Un qui n'a pas de souci de budget, c'est Depardieu. Il peut se permettre de soutenir un jeune réalisateur "non conformiste".  Tour de France  est un film français réalisé par Rachid Djaïdani, rencontre entre un vieil acariâtre raciste et un jeune rappeur qui représente tout ce que le vieil ouvrier exècre. C'est la chronique d'un apprivoisement réciproque qui offre l'occasion d'explorer les clichés et les préjugés qui font écran entre les êtres. Un tour de France par les ports qui m'a donné aussi l'occasion d'en revisiter la plupart. Un film dur et tendre et Gégé émouvant. Le jeune rappeur Sadek lui  tient tête sans faiblir et finit par le retourner. J'ai vu le film au Méliès de Montreuil, dont l'implantation en plein centre est une vraie réussite, en dépit de toutes les polémiques que le projet a suscité.
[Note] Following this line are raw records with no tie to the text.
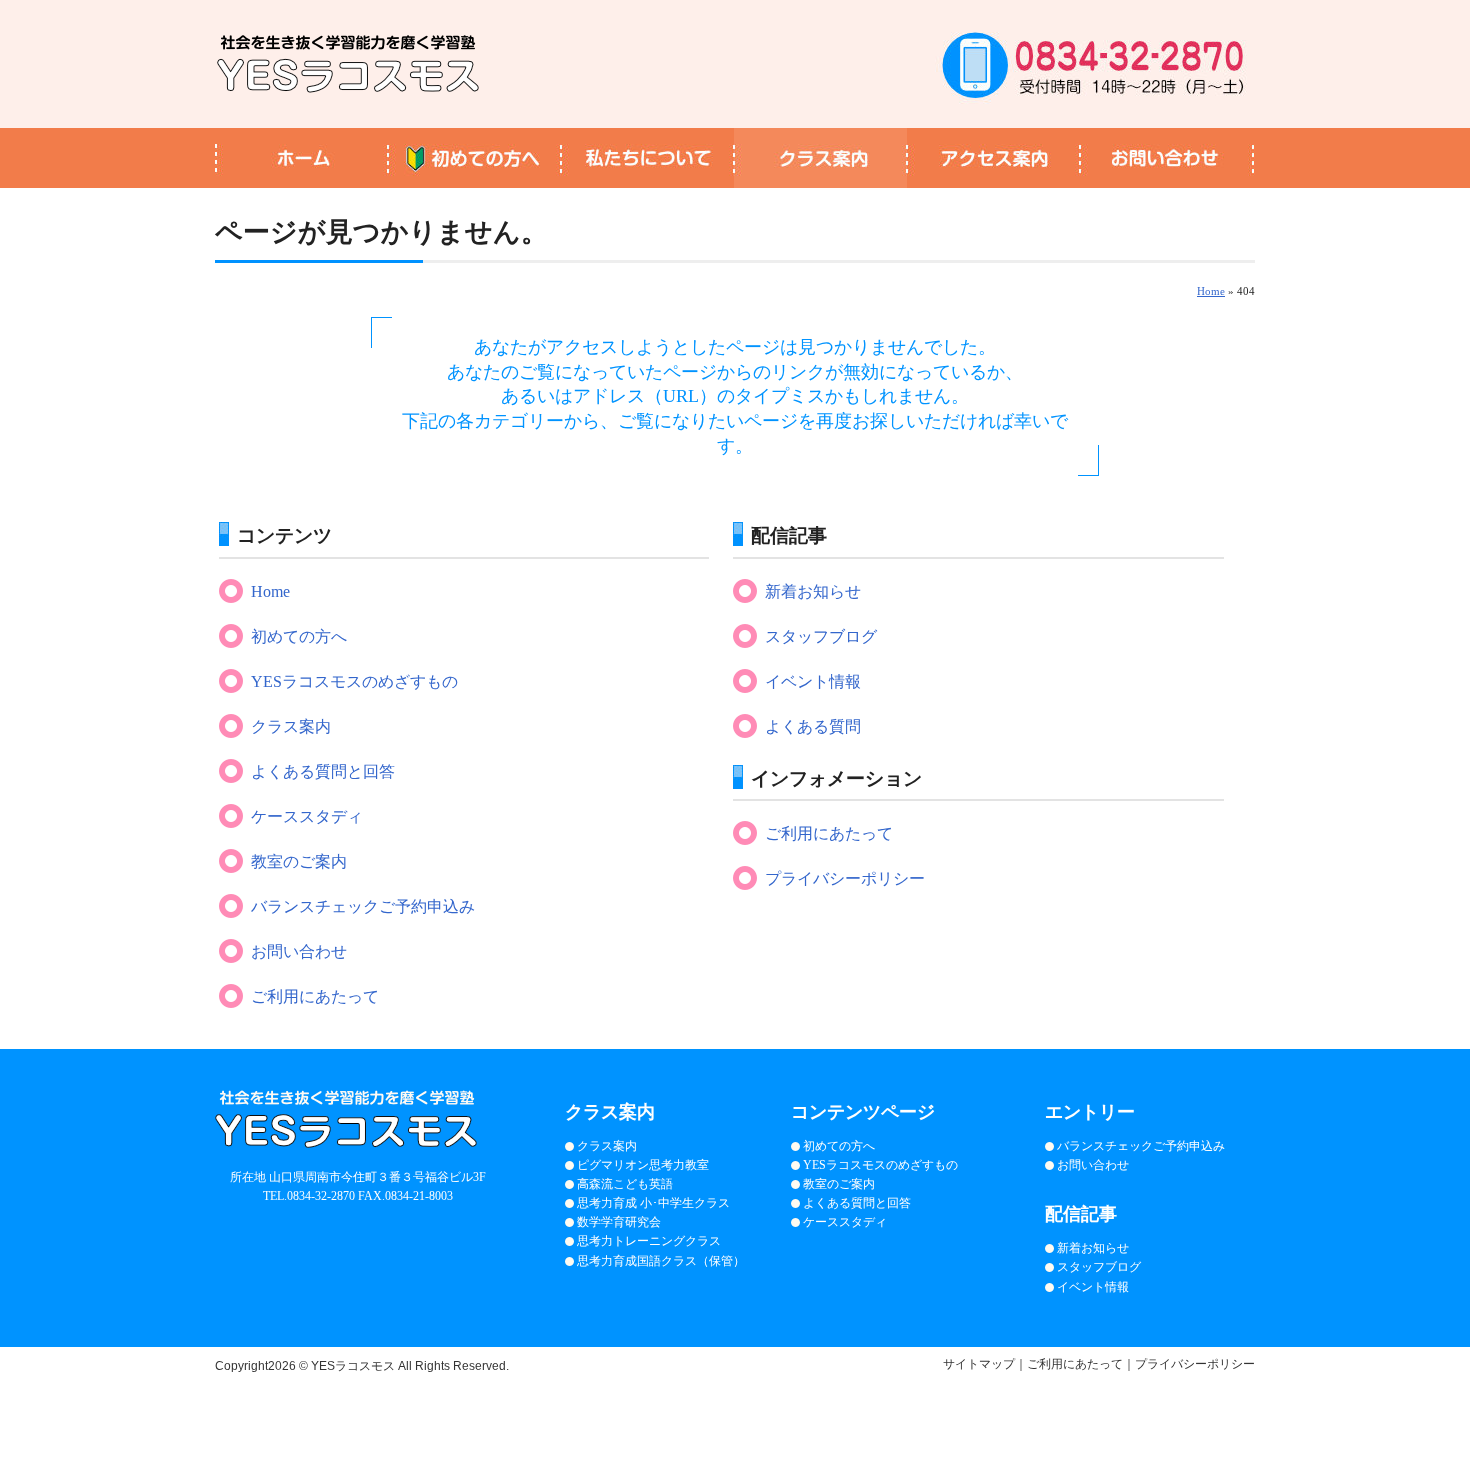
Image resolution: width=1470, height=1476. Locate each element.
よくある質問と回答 (323, 771)
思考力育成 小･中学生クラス (653, 1203)
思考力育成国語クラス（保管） (661, 1261)
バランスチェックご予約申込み (363, 906)
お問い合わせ (299, 951)
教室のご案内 (299, 861)
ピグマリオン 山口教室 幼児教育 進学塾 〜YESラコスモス (348, 63)
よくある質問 (813, 726)
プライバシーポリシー (845, 878)
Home (1211, 291)
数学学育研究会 (619, 1222)
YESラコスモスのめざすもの (354, 681)
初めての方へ (474, 158)
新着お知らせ (813, 591)
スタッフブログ (821, 636)
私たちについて (647, 158)
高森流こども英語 (625, 1184)
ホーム (301, 158)
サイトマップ (979, 1364)
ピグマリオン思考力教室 (643, 1165)
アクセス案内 (993, 158)
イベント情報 (813, 681)
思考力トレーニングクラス (649, 1241)
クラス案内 (820, 158)
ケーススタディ (307, 816)
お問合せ (1167, 158)
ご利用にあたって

Rome enfin. J'ai visité deux lieux sympathiques : le Millepiani, un espace de travail coopératif vivant et drôle. Le co-working est un concept qui prend de l'ampleur. Ce lieu était en avance sur son temps. Comme dit l'autre "seul on va plus vite, ensemble on va plus loin". La zone d'accueil des clients est abondamment fourni de bouteilles de bon vin et les agapes communes sont naturelles. Plus de 150 personnes travaillent dans le lieu selon des rythmes propres à chacun.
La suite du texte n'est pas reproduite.